Let’s say that we were interested in evapotranspiration data. To search for which GDP datasets might contain evapotranspiration data, you can use the titles and abstracts.
# notice that you cannot perform a grep on all_webdata - it is because it is a special class
# `grep("evapotranspiration", all_webdata)` will fail
# you need to perform pattern matching on vectors
all_titles <- title(all_webdata)
which_titles <- grep("evapotranspiration", all_titles)
evap_titles <- all_titles[which_titles]
head(evap_titles)
## [1] "Monthly Conterminous U.S. actual evapotranspiration data"
## [2] "Yearly Conterminous U.S. actual evapotranspiration data"

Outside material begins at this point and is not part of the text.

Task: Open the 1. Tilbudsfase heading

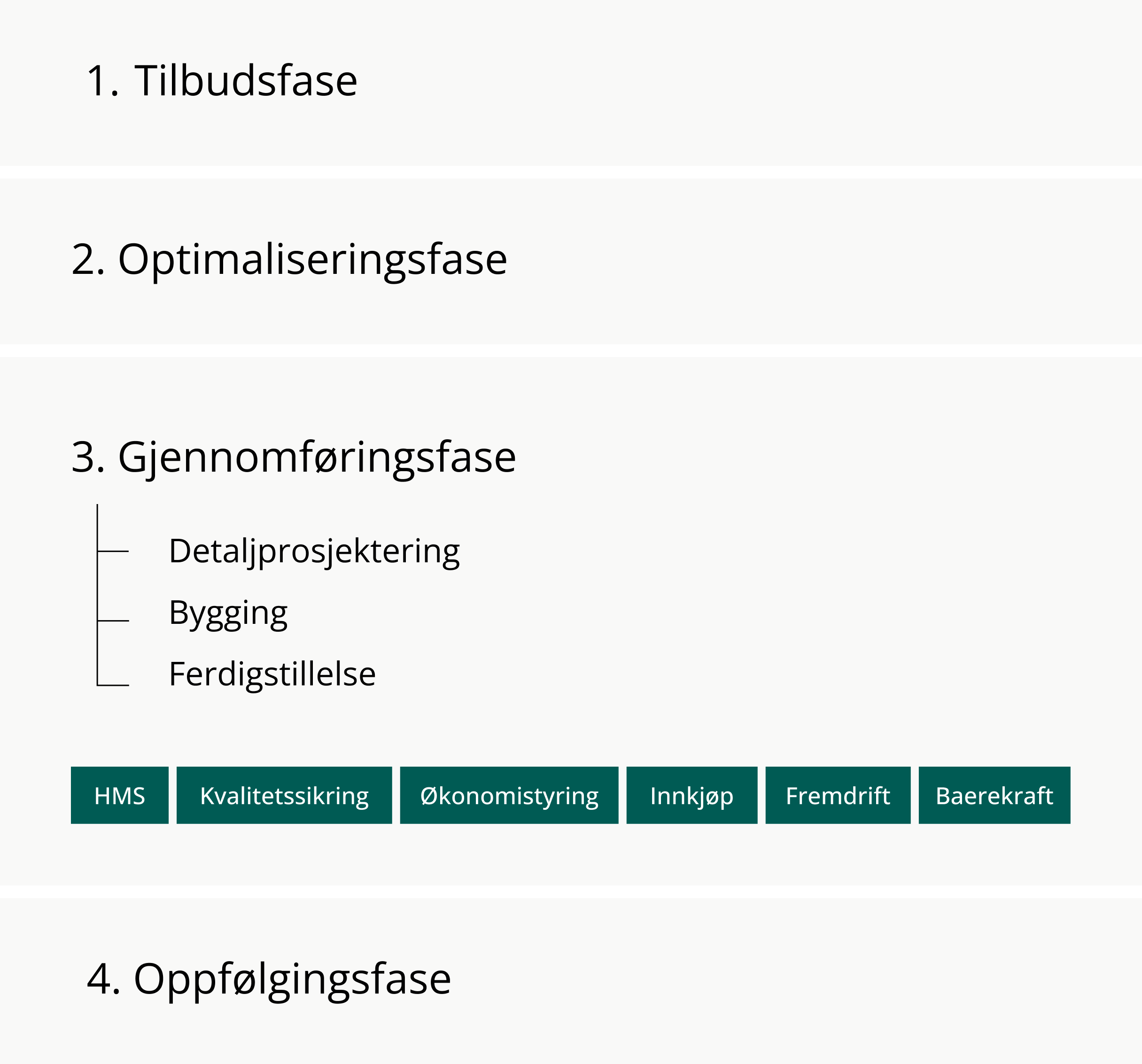Action: coord(245,80)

all_abstracts <- abstract(all_webdata)
which_abstracts <- grep("evapotranspiration", all_abstracts)
evap_abstracts <- all_abstracts[which_abstracts]
evap_abstracts[1]
## [1] "Reference evapotranspiration (ET0), like potential evapotranspiration, is a measure of atmospheric evaporative demand. It was used in the context of this study to evaluate drought conditions that can lead to wildfire activity in Alaska using the Evaporative Demand Drought Index (EDDI) and the Standardized Precipitation Evapotranspiration Index (SPEI). The ET0 data are on a 20km grid with daily temporal resolution and were computed using the meteorological inputs from the dynamically downscaled ERA-Interim reanalysis and two global climate model projections (CCSM4 and GFDL-CM3). The model projections are from CMIP5 and use the RCP8.5 scenario. The dynamically downscaled data are available at https://registry.opendata.aws/wrf-alaska-snap/. The ET0 was computed following the American Society of Civil Engineers Standardized Reference Evapotranspiration Equation based on the downscaled daily temperature, humidity and winds. The full details of the computation of ET0, an evaluation of the underlying data, and the assessment of the fire indices are described in Ziel et al. (2020; https://doi.org/10.3390/f11050516)."

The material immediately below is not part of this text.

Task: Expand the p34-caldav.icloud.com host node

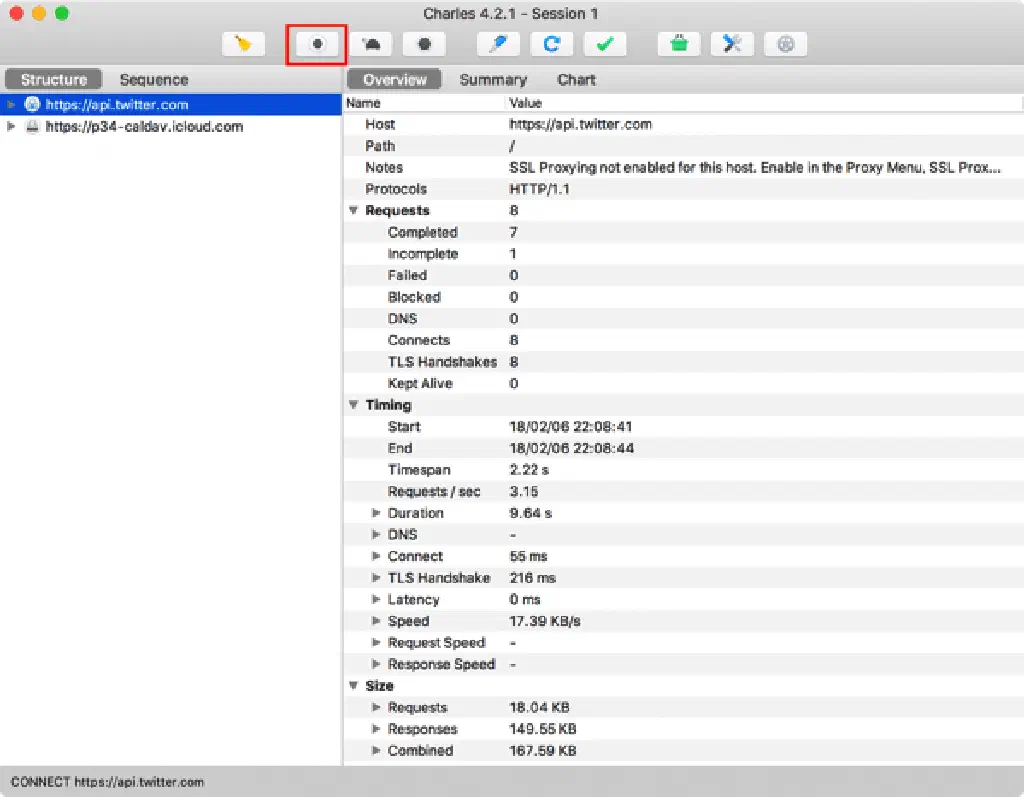Action: click(x=11, y=127)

13 possible datasets to look through is a lot more manageable than 532. Let’s say the dataset titled “Yearly Conterminous U.S. actual evapotranspiration data” interested us enough to explore more. We have now identified a fabric of interest.
We might want to know more about the dataset, such as what variables and time periods are available. To actually create the fabric, you will need to use webdata
and supply the appropriate datagroup object as the input. This should result in an object with a class of webdata
. The following functions will operate only on an object of class webdata
.
evap_fabric <- webdata(all_webdata["Yearly Conterminous U.S. actual evapotranspiration data"])
class(evap_fabric)
## [1] "webdata"
## attr(,"package")
## [1] "geoknife"
Now that we have a defined fabric, we can explore what variables and time period are within that data. First, we use query
to determine what variables exist. You’ll notice that the function variable
returns NA. This is fine when you are just exploring available data; however, exploring available times requires that the variable be defined because sometimes individual variables within a dataset can have different time ranges. Thus, we need to set which variable from the dataset will be used. Then, we can explore times that are available in the data. Using query()

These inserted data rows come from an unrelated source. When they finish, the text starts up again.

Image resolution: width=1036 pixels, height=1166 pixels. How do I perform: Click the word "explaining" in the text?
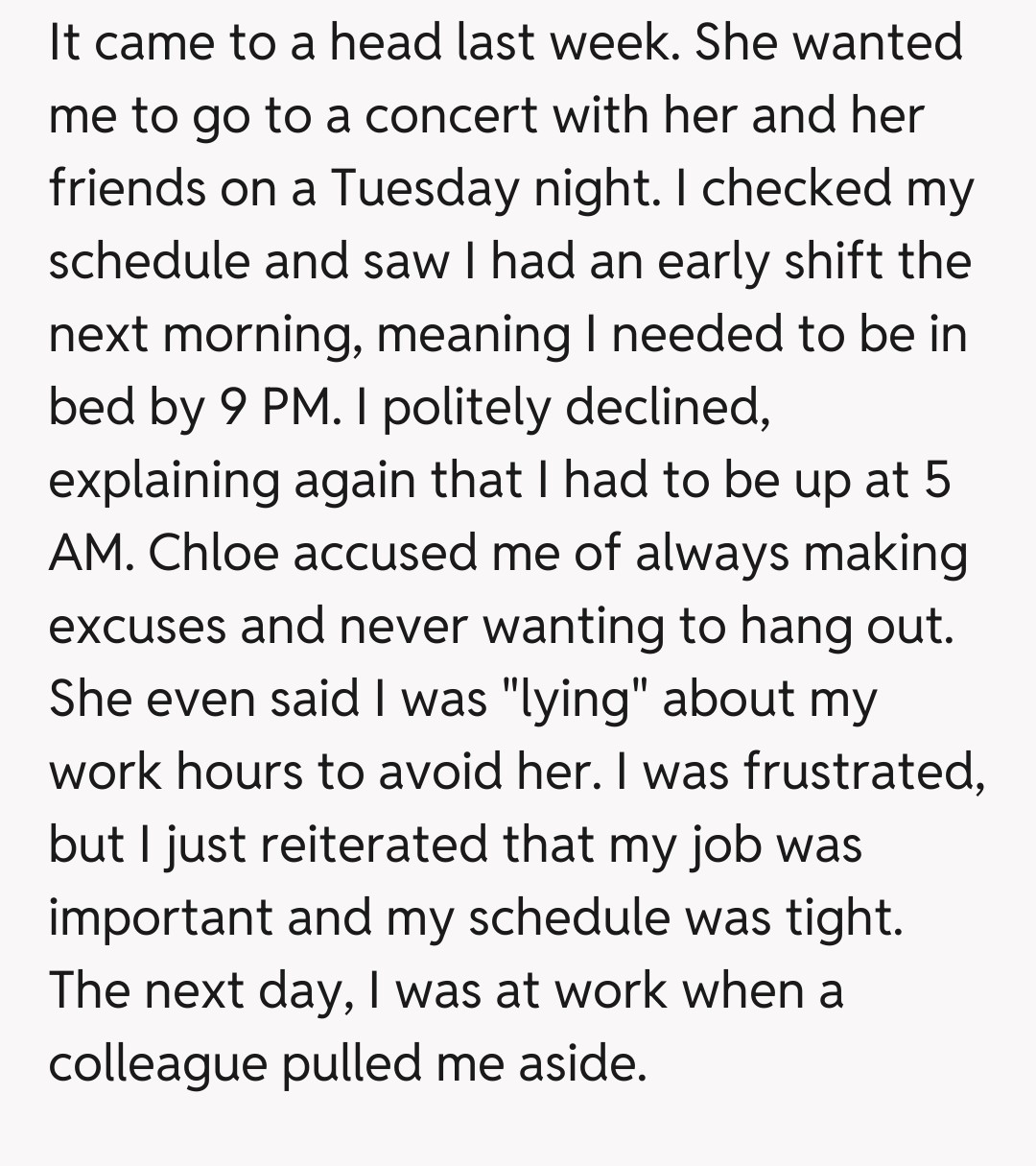[163, 480]
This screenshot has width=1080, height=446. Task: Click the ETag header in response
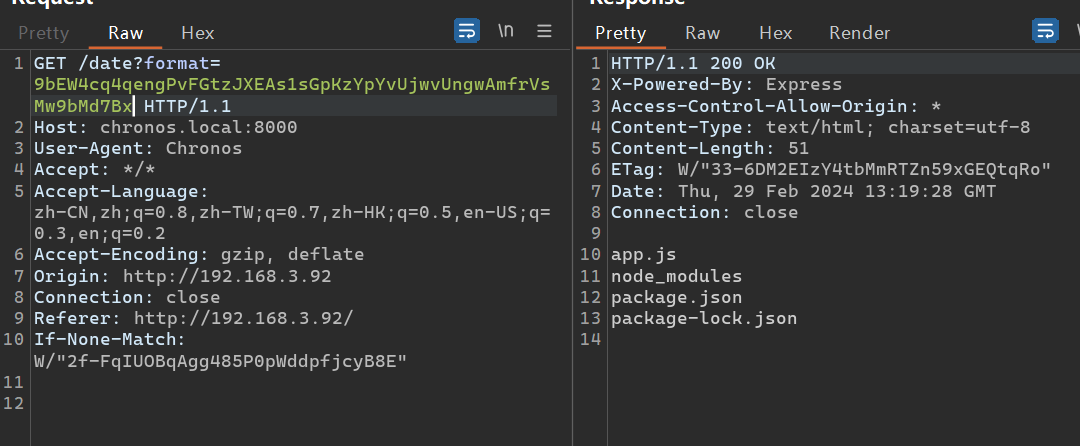point(830,170)
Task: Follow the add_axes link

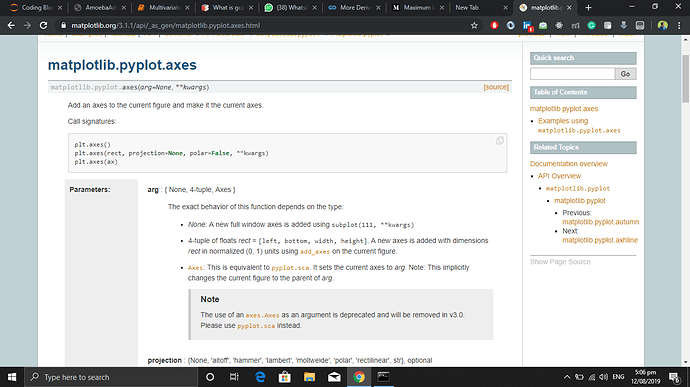Action: [315, 252]
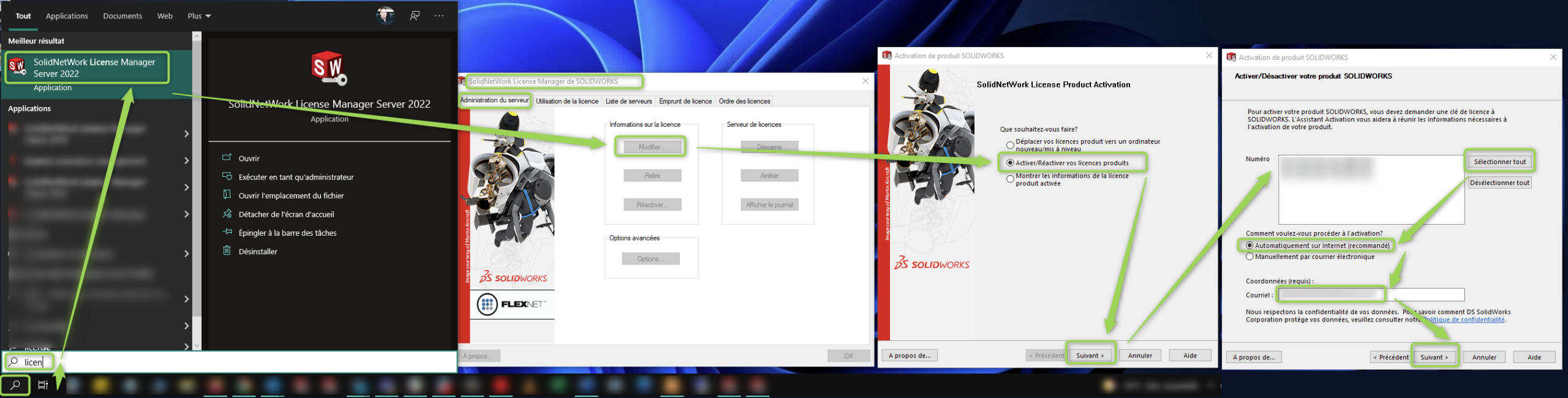Expand the first blurred Applications result chevron
The image size is (1568, 398).
pyautogui.click(x=186, y=133)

is helpful when exploring datasets, but is unecessary if you already know what times and variables you’d like to access.
## [1] NA
## [1] "et"
# trying to find available times before setting the variable results in an error
# `query(evap_fabric, "times")` will fail
# only one variable, "et"
variables(evap_fabric) <- "et"
variables(evap_fabric)
## [1] "et"
## [1] "2000-01-01 UTC" "2018-01-01 UTC"
8.22.2 Datasets not in GDP
Any gridded dataset available online that follows OPeNDAP protocol and some additional conventions can be used with geoknife
. These datasets can be found through web searches or other catalogs and require finding out the OPeNDAP endpoint (URL) for the dataset. This url is used as the input to the argument url
in webdata
. Please email the GDP development team (gdp@usgs.gov) with questions abvout these specifics.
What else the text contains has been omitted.